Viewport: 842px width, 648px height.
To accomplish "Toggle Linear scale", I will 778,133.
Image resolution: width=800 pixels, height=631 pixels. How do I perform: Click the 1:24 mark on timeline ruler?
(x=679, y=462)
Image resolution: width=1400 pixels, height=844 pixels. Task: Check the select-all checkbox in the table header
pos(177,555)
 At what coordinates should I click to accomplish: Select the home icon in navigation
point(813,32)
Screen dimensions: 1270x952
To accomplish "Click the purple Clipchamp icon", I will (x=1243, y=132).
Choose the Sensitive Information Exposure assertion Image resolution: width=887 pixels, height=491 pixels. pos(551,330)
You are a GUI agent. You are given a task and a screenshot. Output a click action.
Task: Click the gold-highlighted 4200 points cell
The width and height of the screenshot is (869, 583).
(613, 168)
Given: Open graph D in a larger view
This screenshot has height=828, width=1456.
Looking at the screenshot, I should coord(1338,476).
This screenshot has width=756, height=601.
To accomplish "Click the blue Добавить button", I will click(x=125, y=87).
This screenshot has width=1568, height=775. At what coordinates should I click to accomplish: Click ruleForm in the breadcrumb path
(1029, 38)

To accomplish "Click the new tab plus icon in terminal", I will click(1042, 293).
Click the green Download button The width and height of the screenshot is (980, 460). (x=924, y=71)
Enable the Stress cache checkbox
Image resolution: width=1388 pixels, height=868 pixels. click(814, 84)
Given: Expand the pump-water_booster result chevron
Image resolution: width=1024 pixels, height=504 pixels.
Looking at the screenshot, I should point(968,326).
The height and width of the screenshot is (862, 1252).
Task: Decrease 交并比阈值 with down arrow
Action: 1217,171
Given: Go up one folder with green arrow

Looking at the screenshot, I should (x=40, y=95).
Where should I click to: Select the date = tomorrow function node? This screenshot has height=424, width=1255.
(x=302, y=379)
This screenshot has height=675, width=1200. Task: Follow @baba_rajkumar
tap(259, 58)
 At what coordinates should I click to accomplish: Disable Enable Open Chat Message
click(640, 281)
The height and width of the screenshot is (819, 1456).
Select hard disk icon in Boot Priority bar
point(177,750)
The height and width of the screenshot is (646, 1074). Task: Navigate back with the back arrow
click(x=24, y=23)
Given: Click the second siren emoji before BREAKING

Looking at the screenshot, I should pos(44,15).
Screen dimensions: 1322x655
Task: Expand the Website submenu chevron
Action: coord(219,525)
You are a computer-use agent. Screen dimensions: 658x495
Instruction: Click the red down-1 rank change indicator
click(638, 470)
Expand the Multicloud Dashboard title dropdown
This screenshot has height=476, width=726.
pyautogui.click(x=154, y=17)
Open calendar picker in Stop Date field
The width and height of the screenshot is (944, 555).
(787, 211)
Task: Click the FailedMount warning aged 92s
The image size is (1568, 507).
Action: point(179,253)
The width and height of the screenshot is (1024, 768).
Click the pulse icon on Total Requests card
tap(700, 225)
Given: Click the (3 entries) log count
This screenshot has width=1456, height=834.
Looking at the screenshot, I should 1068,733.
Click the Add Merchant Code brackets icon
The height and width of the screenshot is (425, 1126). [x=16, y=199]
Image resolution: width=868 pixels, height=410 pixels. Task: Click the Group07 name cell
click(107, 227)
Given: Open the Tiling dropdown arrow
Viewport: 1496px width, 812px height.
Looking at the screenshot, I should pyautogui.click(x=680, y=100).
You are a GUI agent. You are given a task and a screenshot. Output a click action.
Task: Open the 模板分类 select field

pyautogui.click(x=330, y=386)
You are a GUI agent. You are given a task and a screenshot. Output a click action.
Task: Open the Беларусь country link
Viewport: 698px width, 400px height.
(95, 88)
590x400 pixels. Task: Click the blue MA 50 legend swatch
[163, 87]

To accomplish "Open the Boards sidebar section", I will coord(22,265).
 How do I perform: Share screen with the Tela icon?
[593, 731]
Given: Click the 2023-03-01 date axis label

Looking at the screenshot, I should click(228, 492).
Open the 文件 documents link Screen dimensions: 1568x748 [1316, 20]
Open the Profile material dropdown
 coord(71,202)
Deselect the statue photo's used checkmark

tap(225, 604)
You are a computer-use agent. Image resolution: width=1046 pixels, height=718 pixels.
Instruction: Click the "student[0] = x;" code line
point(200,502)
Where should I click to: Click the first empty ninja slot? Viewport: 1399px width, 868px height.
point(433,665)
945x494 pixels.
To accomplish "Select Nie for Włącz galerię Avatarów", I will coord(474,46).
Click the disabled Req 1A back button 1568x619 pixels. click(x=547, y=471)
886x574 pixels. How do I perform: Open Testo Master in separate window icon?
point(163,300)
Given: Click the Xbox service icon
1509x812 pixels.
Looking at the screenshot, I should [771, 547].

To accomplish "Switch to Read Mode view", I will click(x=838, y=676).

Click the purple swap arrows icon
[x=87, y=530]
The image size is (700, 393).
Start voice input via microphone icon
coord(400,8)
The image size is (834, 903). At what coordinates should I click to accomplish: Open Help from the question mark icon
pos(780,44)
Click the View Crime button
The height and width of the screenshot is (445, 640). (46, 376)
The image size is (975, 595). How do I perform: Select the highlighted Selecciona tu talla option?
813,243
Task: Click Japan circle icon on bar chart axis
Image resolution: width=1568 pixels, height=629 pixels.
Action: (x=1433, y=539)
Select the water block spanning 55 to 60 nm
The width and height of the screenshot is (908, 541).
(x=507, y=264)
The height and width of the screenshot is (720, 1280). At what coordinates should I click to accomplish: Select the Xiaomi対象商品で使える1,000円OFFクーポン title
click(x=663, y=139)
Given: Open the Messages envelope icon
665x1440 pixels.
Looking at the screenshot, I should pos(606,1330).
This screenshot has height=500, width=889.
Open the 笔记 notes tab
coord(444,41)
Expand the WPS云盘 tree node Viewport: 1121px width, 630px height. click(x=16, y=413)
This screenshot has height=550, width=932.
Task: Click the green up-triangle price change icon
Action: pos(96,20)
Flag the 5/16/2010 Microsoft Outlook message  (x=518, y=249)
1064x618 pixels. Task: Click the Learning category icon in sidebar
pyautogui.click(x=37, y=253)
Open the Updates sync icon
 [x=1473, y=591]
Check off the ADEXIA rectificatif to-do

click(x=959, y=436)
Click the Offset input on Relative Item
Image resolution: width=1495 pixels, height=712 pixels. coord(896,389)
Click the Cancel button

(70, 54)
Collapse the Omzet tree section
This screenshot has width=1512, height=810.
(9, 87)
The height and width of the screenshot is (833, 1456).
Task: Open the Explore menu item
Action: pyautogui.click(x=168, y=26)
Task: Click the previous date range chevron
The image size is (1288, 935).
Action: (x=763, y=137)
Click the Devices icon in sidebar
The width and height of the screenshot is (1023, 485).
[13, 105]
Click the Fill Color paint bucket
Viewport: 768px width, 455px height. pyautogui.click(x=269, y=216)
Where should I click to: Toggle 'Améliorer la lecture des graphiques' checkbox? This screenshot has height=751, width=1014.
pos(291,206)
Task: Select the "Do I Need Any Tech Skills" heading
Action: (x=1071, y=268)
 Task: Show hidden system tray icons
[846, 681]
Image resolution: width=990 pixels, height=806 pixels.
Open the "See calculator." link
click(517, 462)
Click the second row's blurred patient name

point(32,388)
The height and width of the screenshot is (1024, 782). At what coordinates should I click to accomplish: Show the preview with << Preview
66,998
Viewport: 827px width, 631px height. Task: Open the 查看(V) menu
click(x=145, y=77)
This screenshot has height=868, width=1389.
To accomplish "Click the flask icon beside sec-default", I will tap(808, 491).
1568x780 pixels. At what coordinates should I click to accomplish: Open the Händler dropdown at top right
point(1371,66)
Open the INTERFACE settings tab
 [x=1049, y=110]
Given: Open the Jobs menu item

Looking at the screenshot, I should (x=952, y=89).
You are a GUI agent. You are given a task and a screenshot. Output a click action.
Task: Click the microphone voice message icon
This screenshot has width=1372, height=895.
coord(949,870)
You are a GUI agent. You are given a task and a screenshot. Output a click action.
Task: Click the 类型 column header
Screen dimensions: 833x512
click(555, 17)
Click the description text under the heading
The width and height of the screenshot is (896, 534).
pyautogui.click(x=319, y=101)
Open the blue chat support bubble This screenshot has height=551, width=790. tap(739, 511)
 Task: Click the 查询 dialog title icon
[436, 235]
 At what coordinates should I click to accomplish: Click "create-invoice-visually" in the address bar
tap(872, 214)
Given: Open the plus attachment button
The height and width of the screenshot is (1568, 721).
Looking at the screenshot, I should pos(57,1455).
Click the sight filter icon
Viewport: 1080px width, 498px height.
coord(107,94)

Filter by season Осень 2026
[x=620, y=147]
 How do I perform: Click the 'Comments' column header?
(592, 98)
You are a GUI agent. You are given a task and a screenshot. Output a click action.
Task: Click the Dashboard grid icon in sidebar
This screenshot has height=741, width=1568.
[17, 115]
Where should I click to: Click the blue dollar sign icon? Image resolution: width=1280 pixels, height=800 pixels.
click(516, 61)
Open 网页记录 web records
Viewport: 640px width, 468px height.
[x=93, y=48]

=-=-=-=-=

» Requirement
Starting at the line that contains "1568x780 pixels. At" and ending at the line that contains "tap(872, 214)", output the data as a Markdown table with the columns Row and Line. Number each line and leave out blank lines.

» Full response
| Row | Line |
|---|---|
| 1 | 1568x780 pixels. At what coordinates should I click to accomplish: Open the Händler dropdown at top right |
| 2 | point(1371,66) |
| 3 | Open the INTERFACE settings tab |
| 4 |  [x=1049, y=110] |
| 5 | Given: Open the Jobs menu item |
| 6 | Looking at the screenshot, I should (x=952, y=89). |
| 7 | You are a GUI agent. You are given a task and a screenshot. Output a click action. |
| 8 | Task: Click the microphone voice message icon |
| 9 | This screenshot has width=1372, height=895. |
| 10 | coord(949,870) |
| 11 | You are a GUI agent. You are given a task and a screenshot. Output a click action. |
| 12 | Task: Click the 类型 column header |
| 13 | Screen dimensions: 833x512 |
| 14 | click(555, 17) |
| 15 | Click the description text under the heading |
| 16 | The width and height of the screenshot is (896, 534). |
| 17 | pyautogui.click(x=319, y=101) |
| 18 | Open the blue chat support bubble This screenshot has height=551, width=790. tap(739, 511) |
| 19 |  Task: Click the 查询 dialog title icon |
| 20 | [436, 235] |
| 21 |  At what coordinates should I click to accomplish: Click "create-invoice-visually" in the address bar |
| 22 | tap(872, 214) |